■ **Your instructions**
What lines in the data hold the string "Image"? Show them.

------ Provided data

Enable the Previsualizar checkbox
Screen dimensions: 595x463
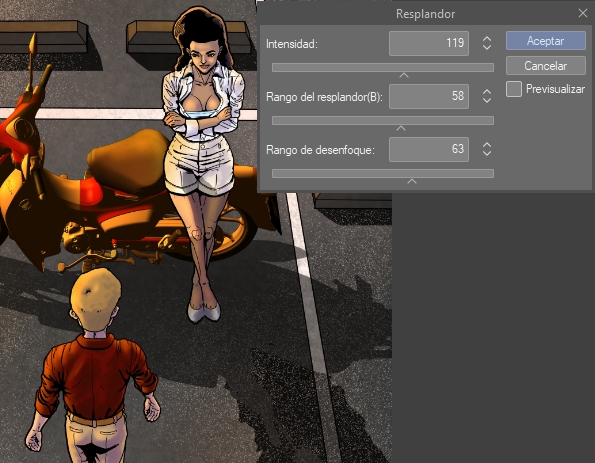(x=514, y=89)
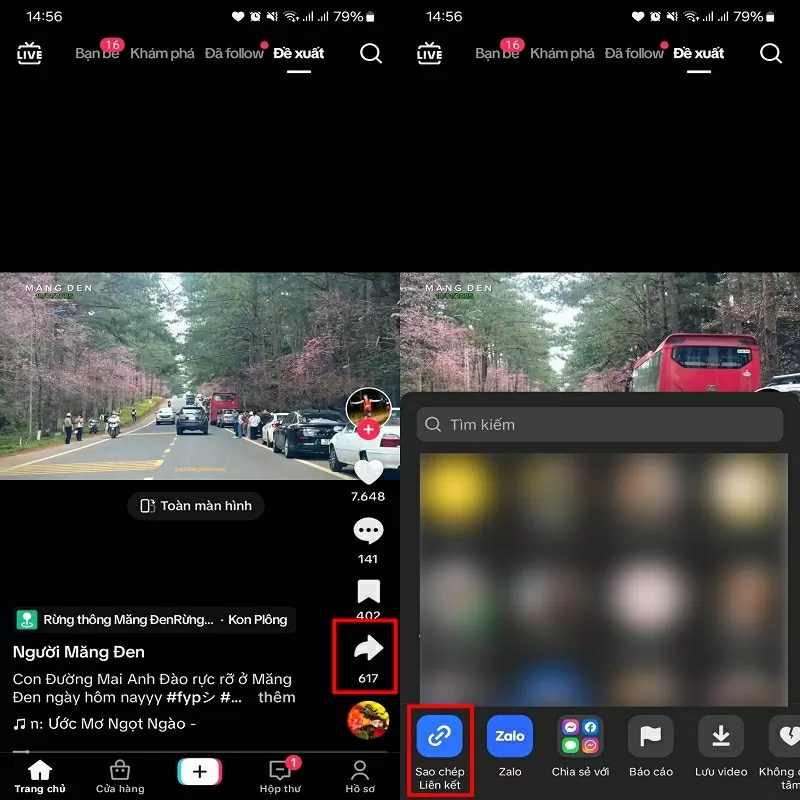This screenshot has width=800, height=800.
Task: Tap the Toàn màn hình button
Action: point(195,505)
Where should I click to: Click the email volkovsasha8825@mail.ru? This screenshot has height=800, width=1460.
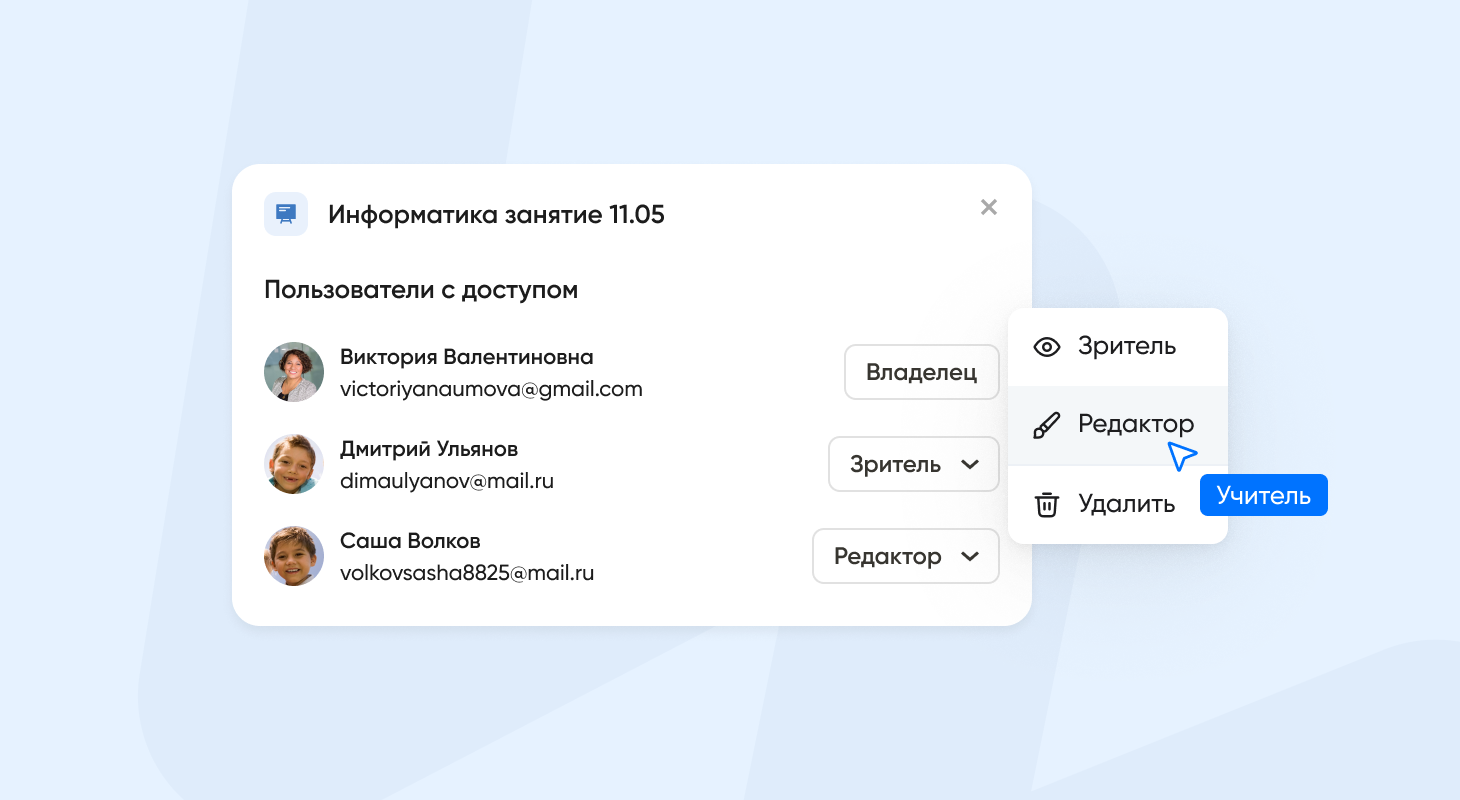tap(467, 573)
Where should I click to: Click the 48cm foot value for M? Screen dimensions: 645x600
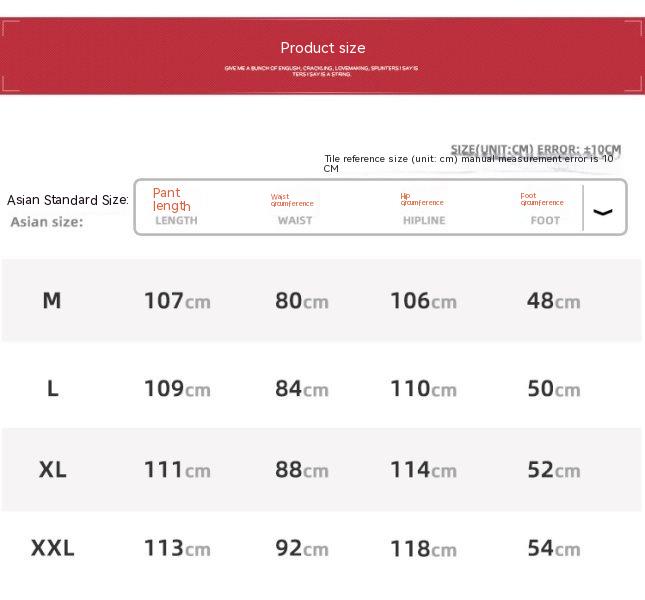pyautogui.click(x=553, y=300)
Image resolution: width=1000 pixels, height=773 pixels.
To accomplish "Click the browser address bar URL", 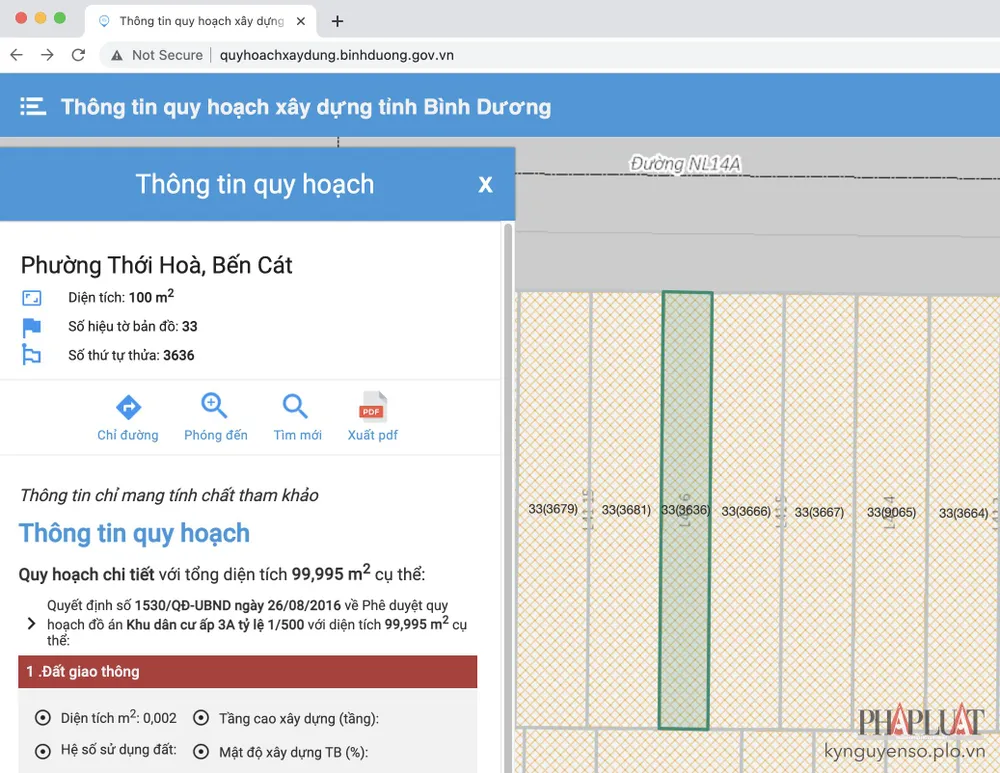I will 336,55.
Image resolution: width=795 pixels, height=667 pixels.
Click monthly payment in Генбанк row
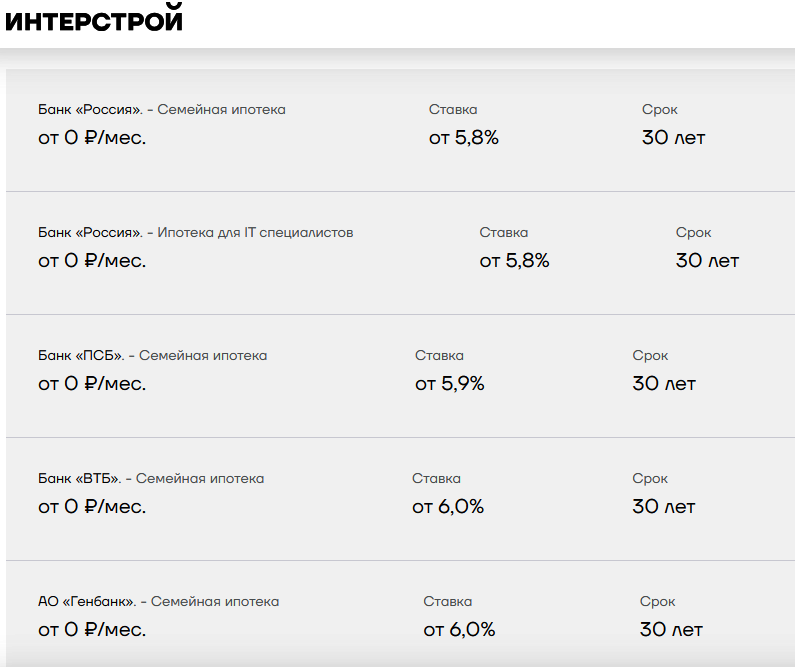(92, 630)
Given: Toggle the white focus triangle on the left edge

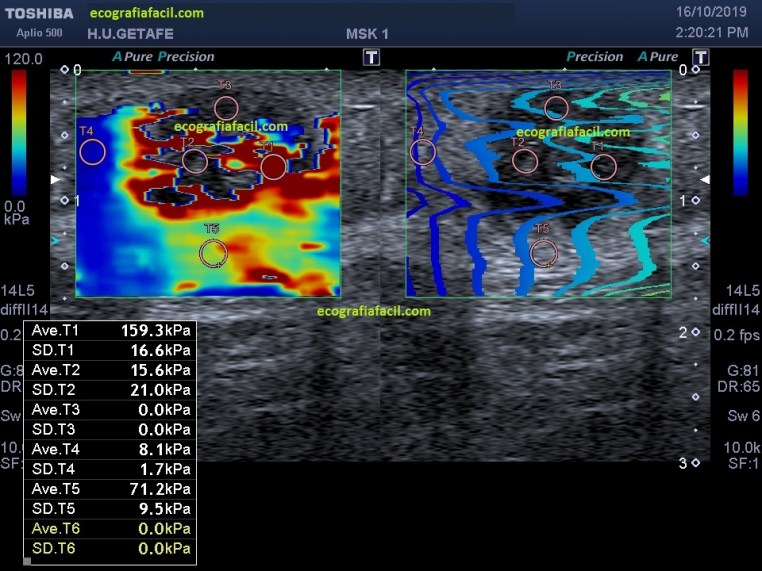Looking at the screenshot, I should 57,179.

------------

■ **Solution below**
Image resolution: width=1000 pixels, height=773 pixels.
Image resolution: width=795 pixels, height=667 pixels.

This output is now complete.